### ACTIVITY
Reproduce every record exactly as it appears, but not the pictures.
***
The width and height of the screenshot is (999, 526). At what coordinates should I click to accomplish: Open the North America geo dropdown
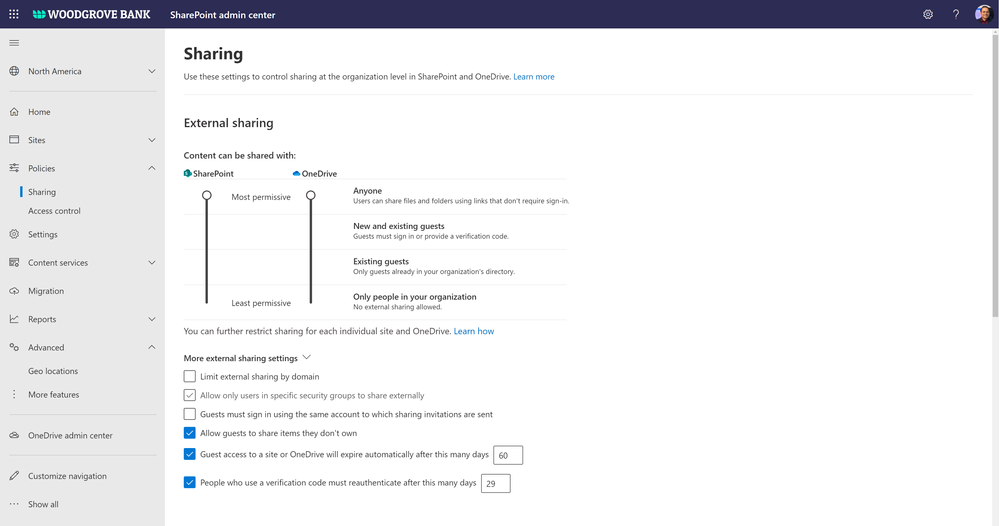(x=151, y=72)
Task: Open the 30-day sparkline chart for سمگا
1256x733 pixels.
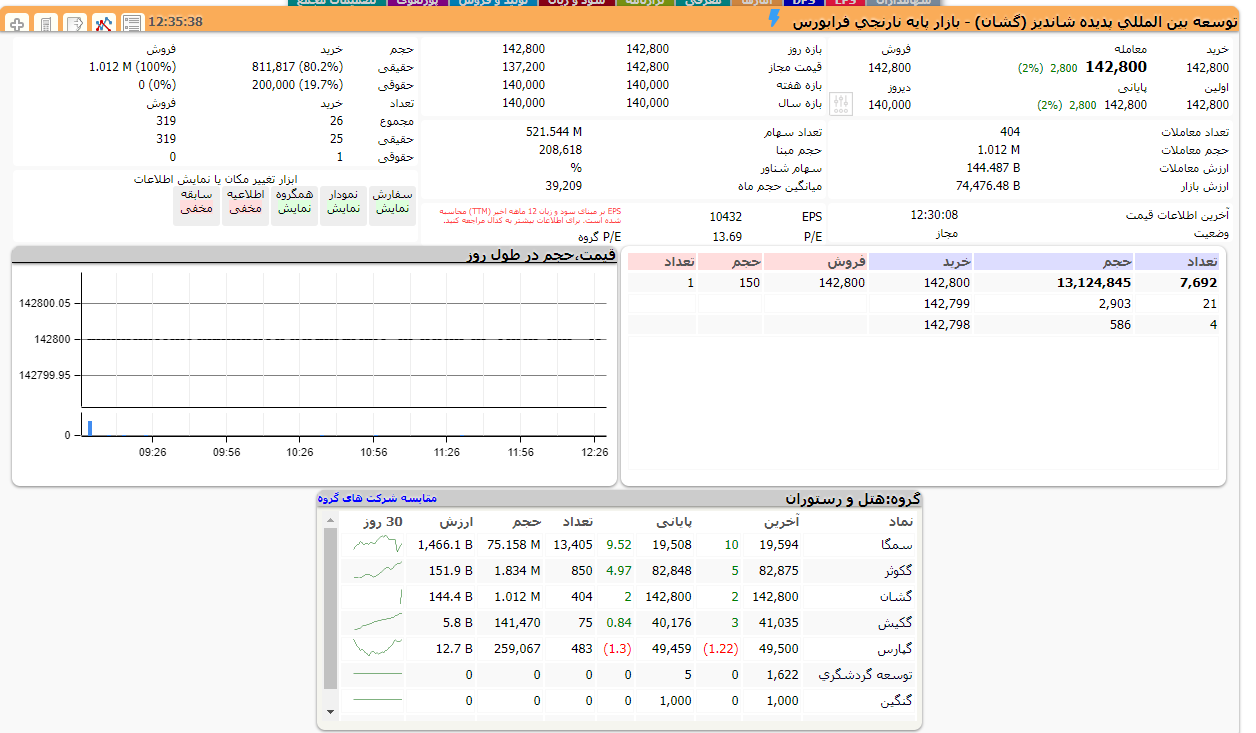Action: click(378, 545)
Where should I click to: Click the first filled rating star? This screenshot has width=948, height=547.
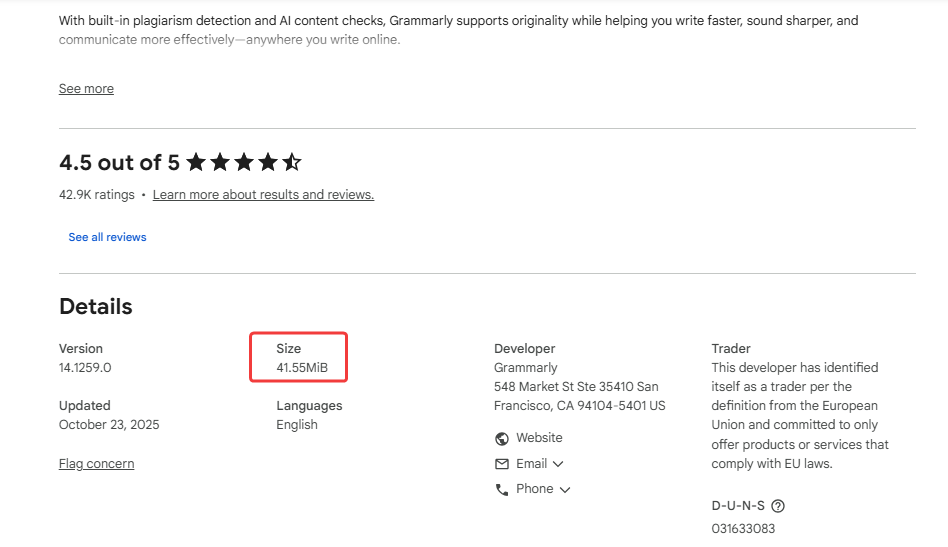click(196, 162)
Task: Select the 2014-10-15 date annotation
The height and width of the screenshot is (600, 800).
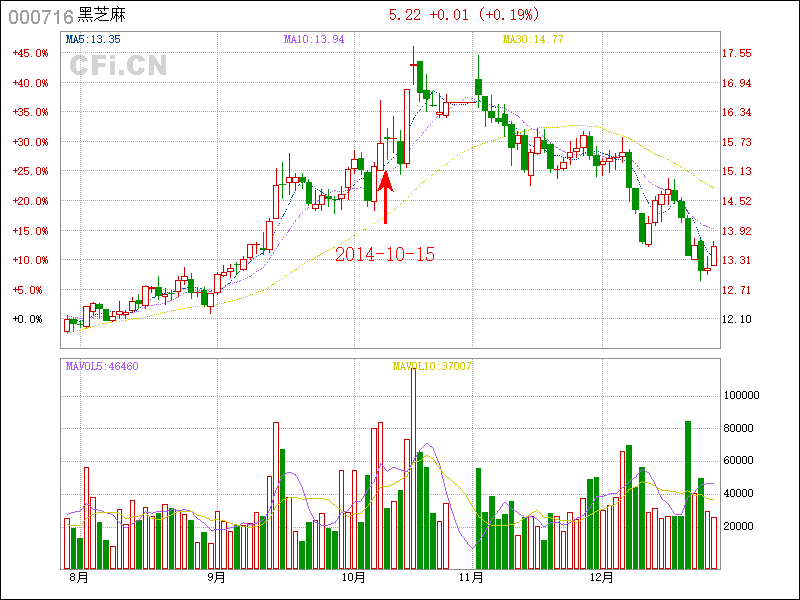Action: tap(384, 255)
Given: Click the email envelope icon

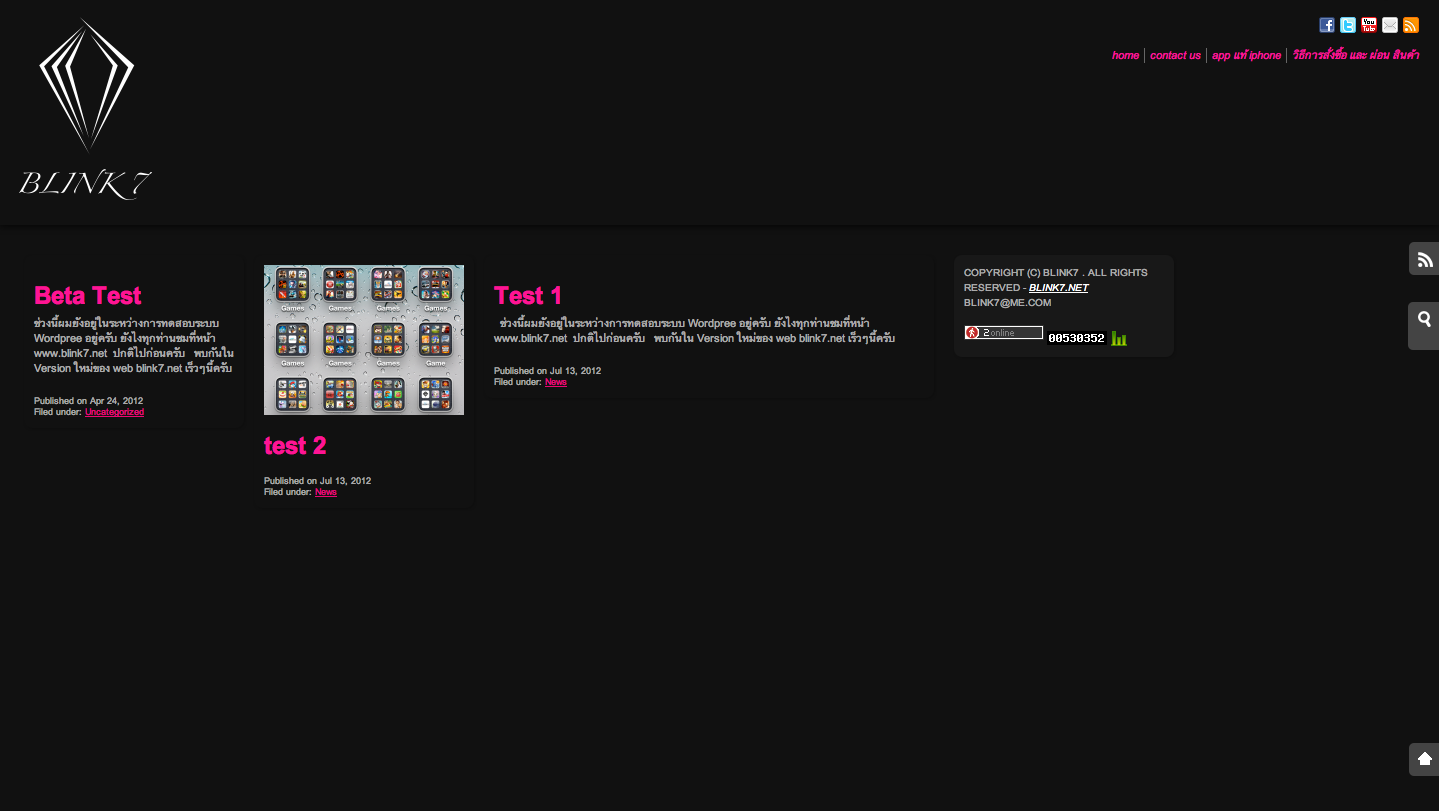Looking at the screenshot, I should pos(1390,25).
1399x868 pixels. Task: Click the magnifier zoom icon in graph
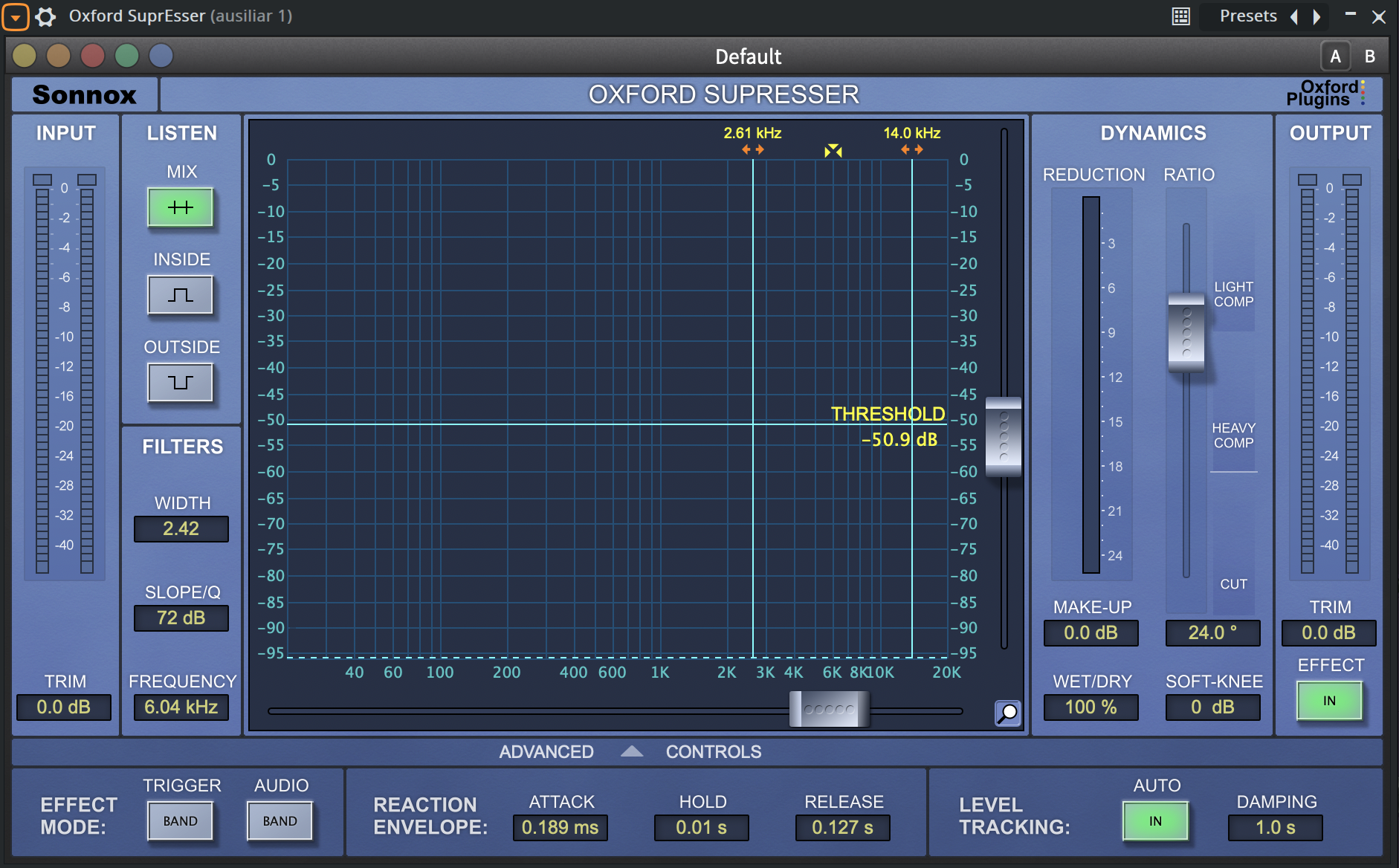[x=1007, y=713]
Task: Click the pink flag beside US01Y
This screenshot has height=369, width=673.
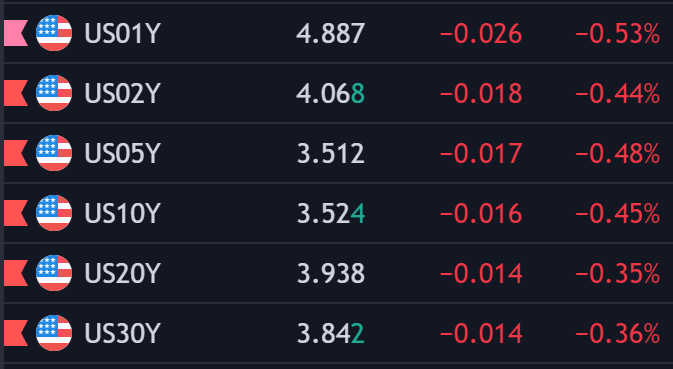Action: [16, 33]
***
### WRITTEN RESPONSE
The width and height of the screenshot is (999, 526). At what coordinates should I click to accomplish: Open the North America geo dropdown
(x=151, y=72)
Task: Open the 30-day sparkline chart for سمگا
1256x733 pixels.
Action: click(378, 545)
Where should I click to: Click the first filled rating star? This screenshot has width=948, height=547.
click(196, 162)
Task: Select the 2014-10-15 date annotation
The height and width of the screenshot is (600, 800).
Action: tap(384, 255)
Given: Click the email envelope icon

Looking at the screenshot, I should pos(1390,25).
1399x868 pixels. Task: Click the magnifier zoom icon in graph
[x=1007, y=713]
Task: Click the pink flag beside US01Y
This screenshot has height=369, width=673.
Action: [16, 33]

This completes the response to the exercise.